MANILA, Philippines — The Bangko Sentral ng Pilipinas is may cut rates provided painfully-high inflation eases in the next five months.
“If we have four more of that, five more, we can even talk about cuts,” BSP Governor Felipe Medalla said at an economic briefing in the US on Wednesday night (Manila time).
The central bank governor was referring to month-on-month inflation, which hit 0.3% in February then slowed further to 0% in the previous month.
As it is, headline inflation hit 7.6% year-on-year in March. This marked a slowdown of sorts in recent months, as consumer price growth kept accelerating since the middle of 2022. Consumer prices caved under the weight of supply bottlenecks, fanned by the domestic economy’s reopening, and a weak peso in past month.
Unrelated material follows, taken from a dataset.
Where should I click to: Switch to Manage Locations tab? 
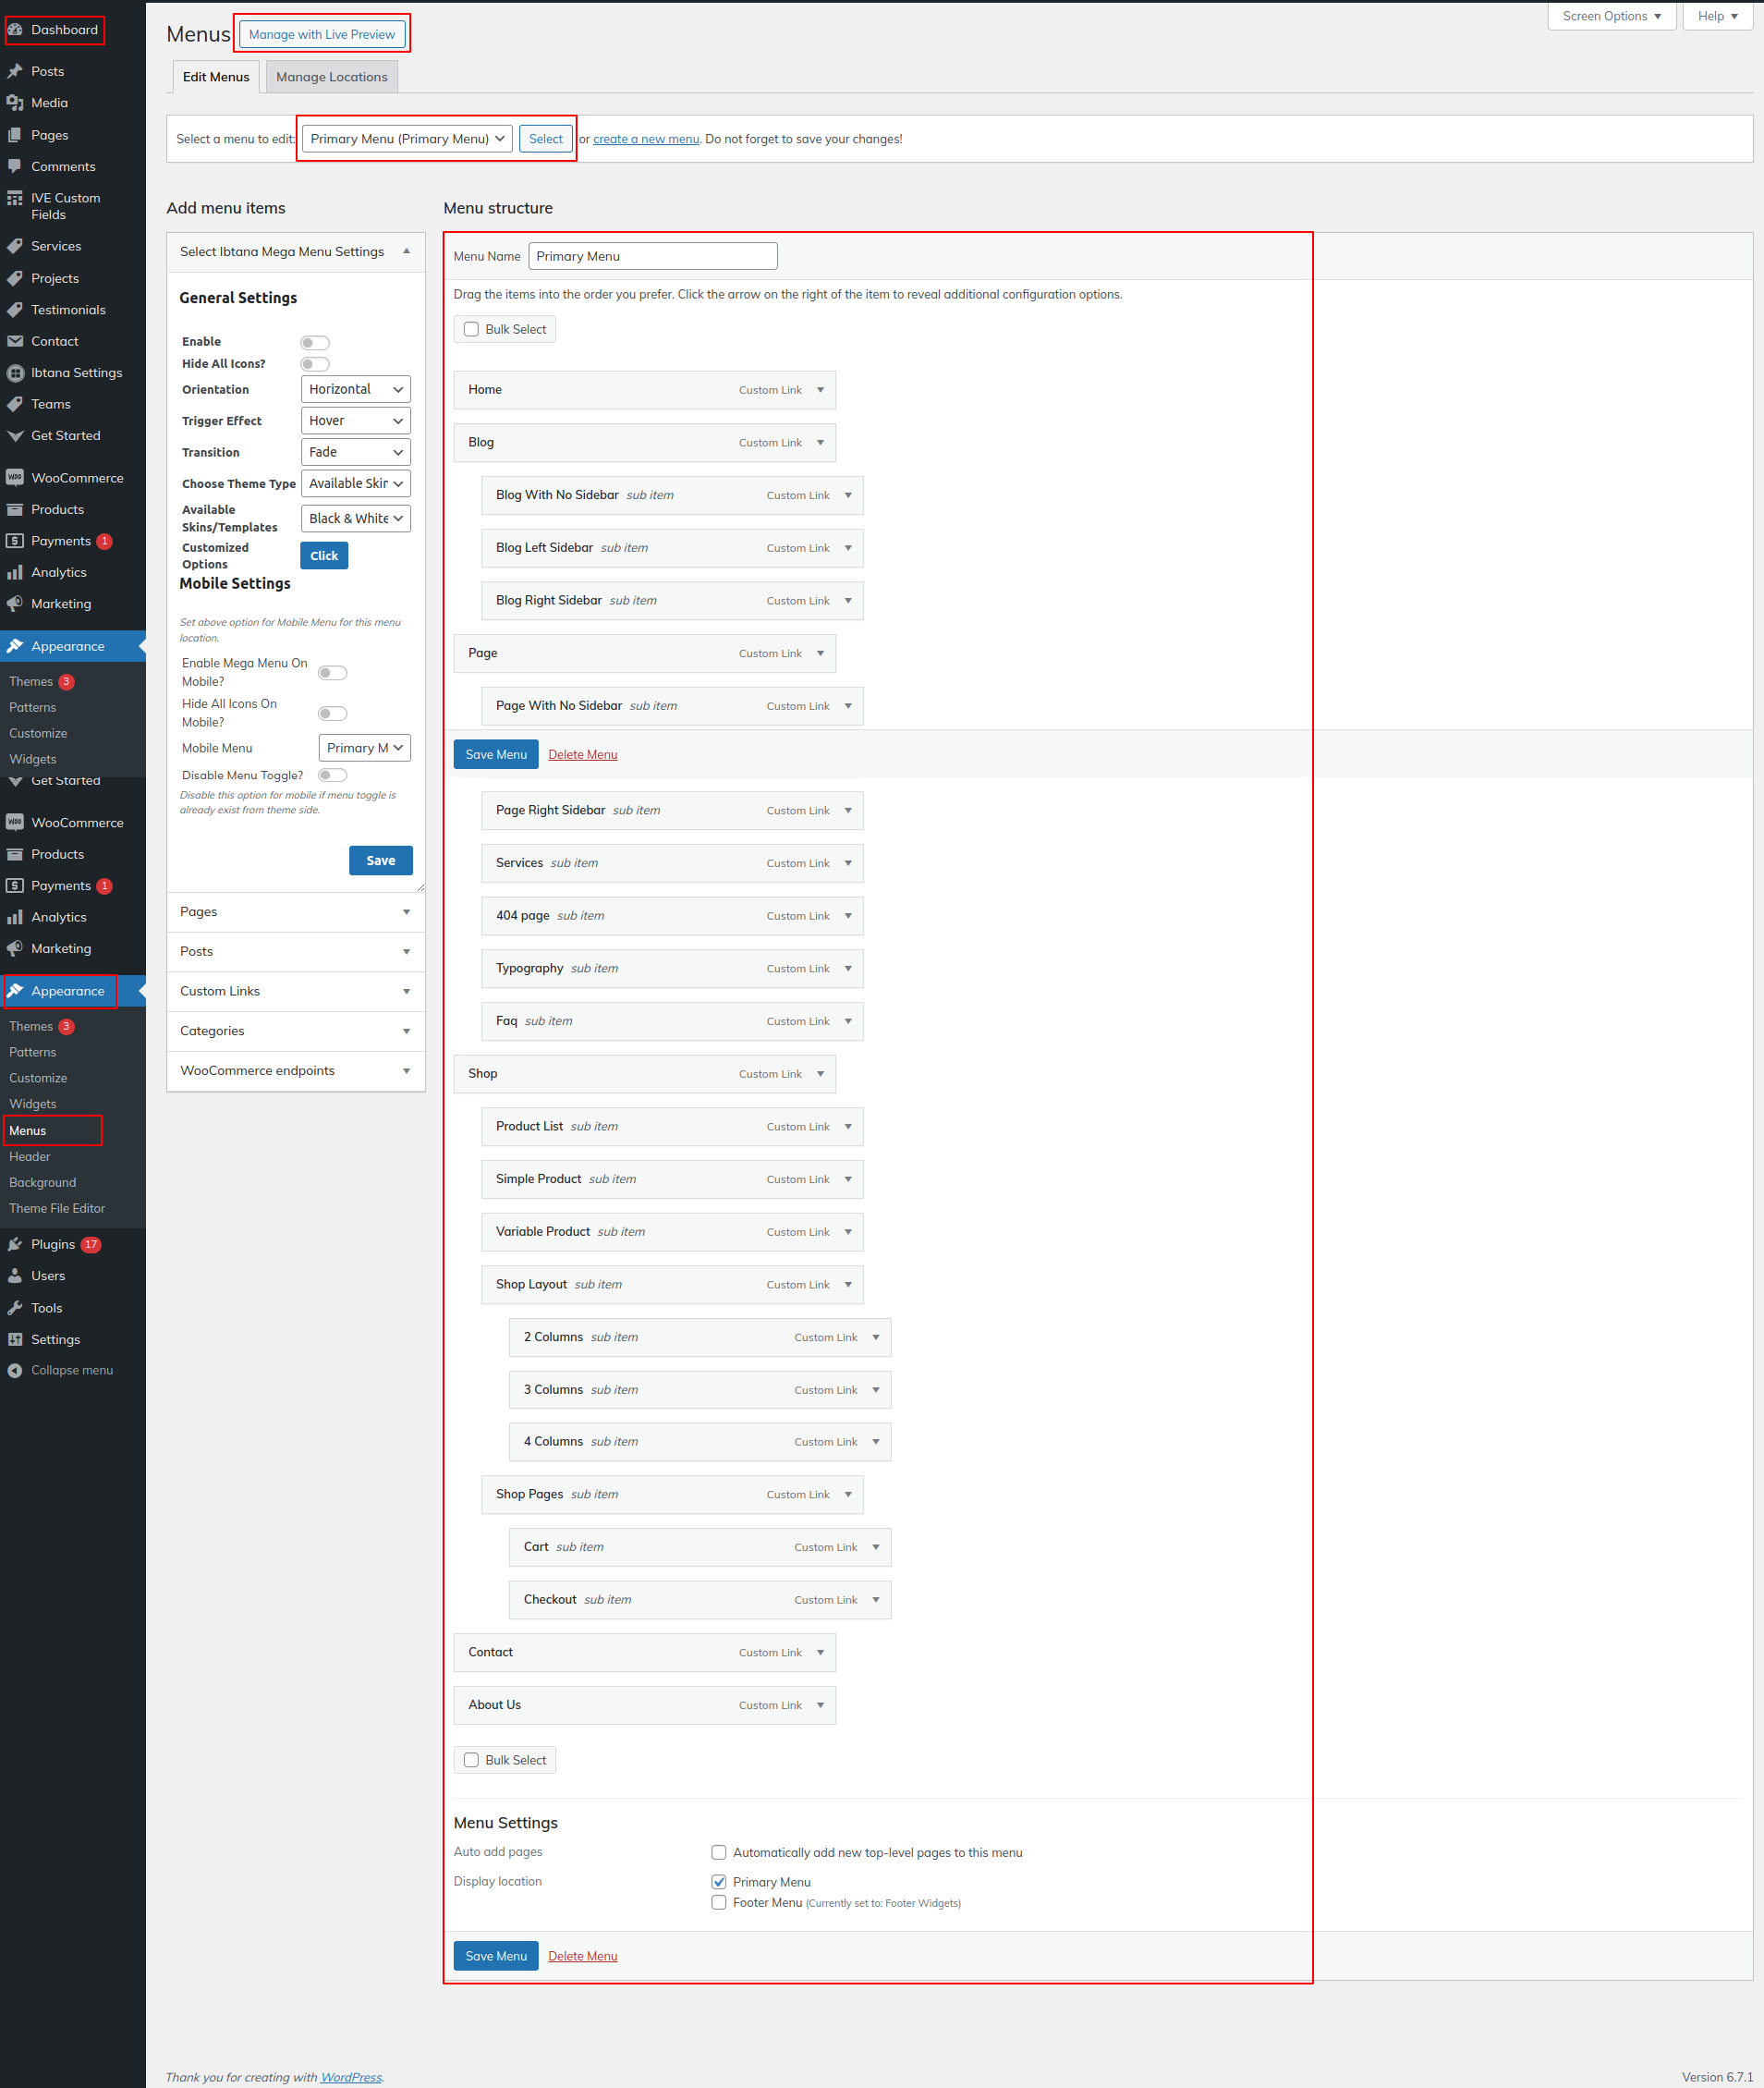click(x=331, y=77)
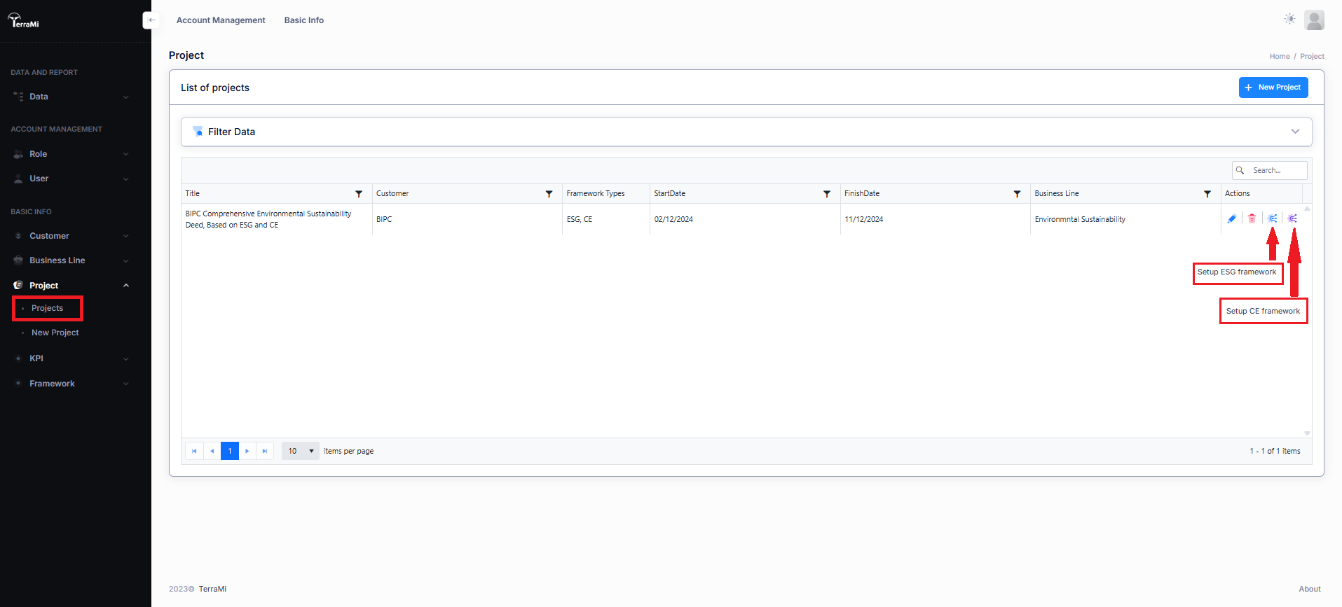Collapse the sidebar with arrow button

coord(151,20)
The BSP responded by hiking interest rates, starting in May last year, to combat rising inflation. So far, the central bank has injected 425 basis points, sending the benchmark rate to 6.25%.
Central banks everywhere employ rate hikes to discourage consumers and firms from taking out credit from banks and financial institutions. These rate hikes typically take six to 18 months before it seeps into the domestic economy.
That said, the powerful Monetary Board is expected to convene on May 18 to decide the next rate action. To this end, Medalla said a tightening pause is possible.
The BSP governor admitted that if month-on-month inflation shows a similar downtrend, then there’s “a very good reason to pause.”